Collected data entries:
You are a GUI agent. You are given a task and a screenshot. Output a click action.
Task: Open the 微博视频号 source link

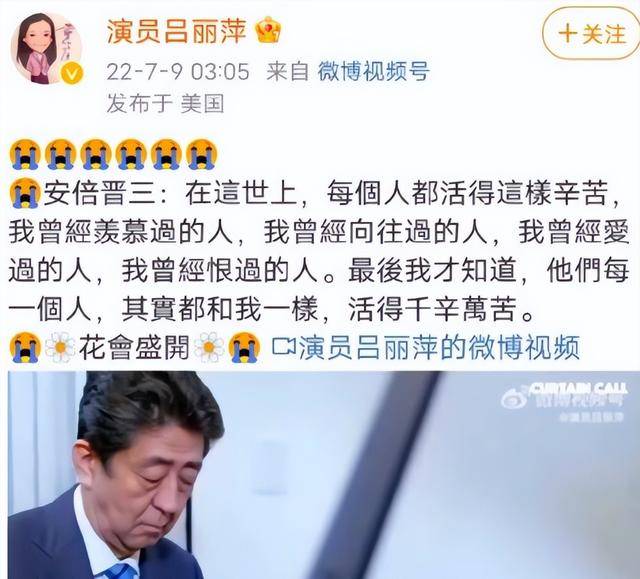pos(373,71)
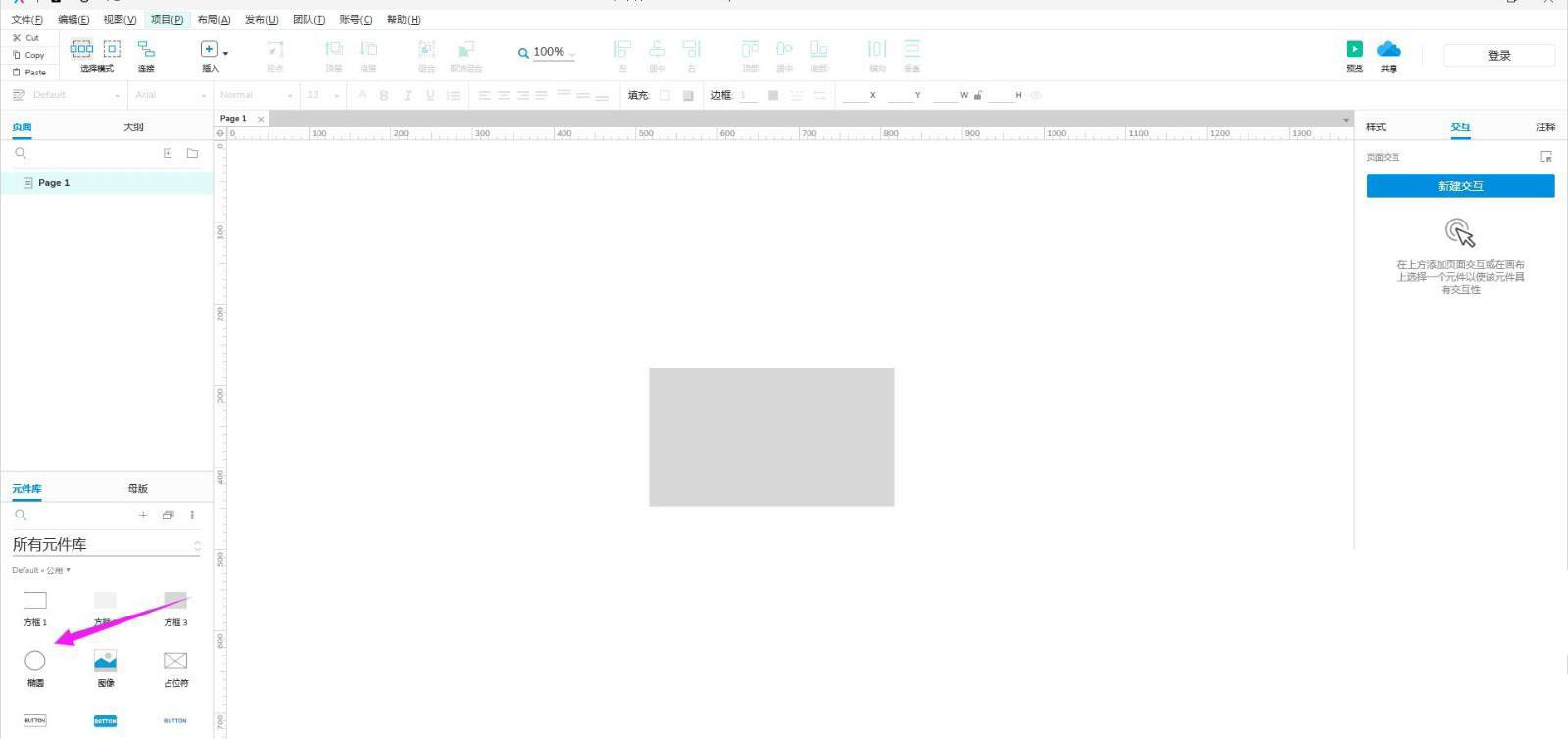Toggle the contained selection mode icon
Screen dimensions: 1568x739
(113, 48)
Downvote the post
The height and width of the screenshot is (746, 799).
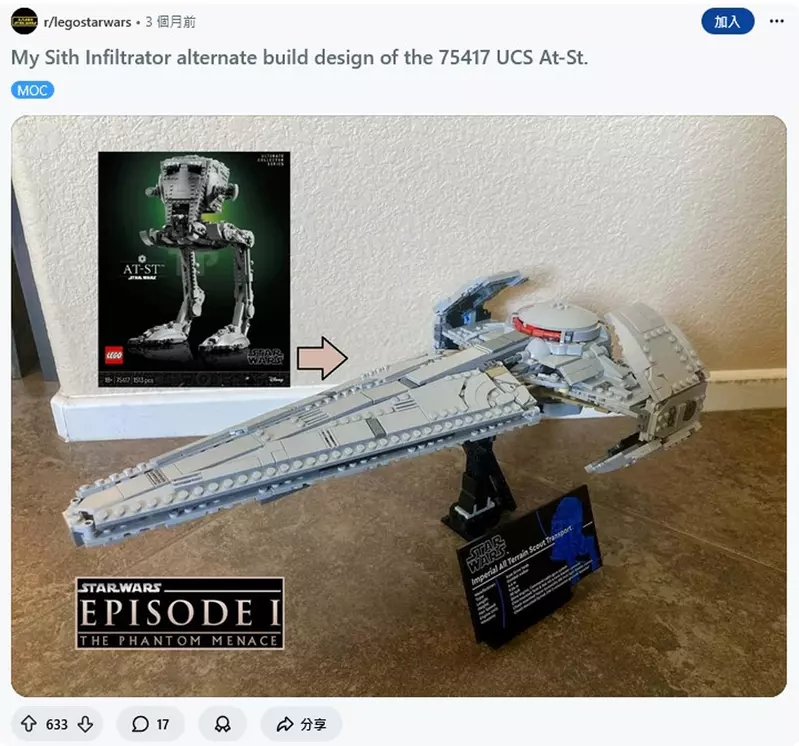85,724
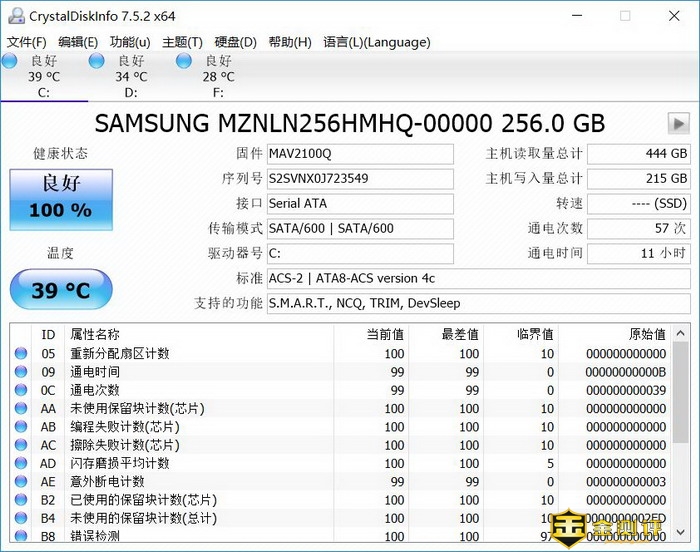
Task: Click the next disk arrow button
Action: tap(679, 124)
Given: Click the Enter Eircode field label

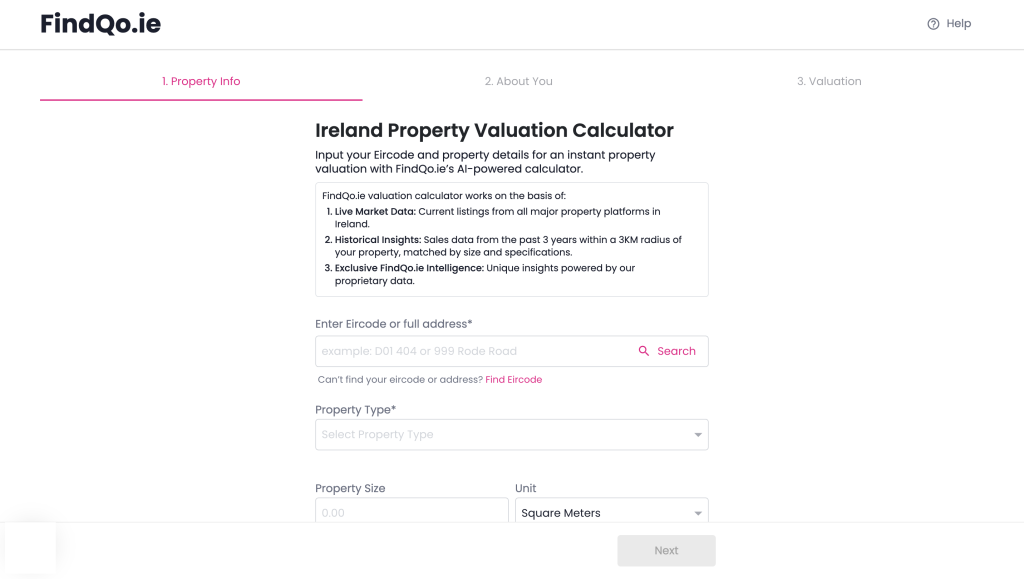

What to do:
The records above, copied word for word without the pictures, are what should be output.

Answer area:
You are a GUI agent. You are given a task and a screenshot. Output a click action.
Task: Open the 微博视频号 source link

pos(373,71)
Toggle the contained selection mode icon
Screen dimensions: 1568x739
(113, 48)
Downvote the post
The height and width of the screenshot is (746, 799).
85,724
Task: Click the next disk arrow button
Action: tap(679, 124)
Given: Click the Enter Eircode field label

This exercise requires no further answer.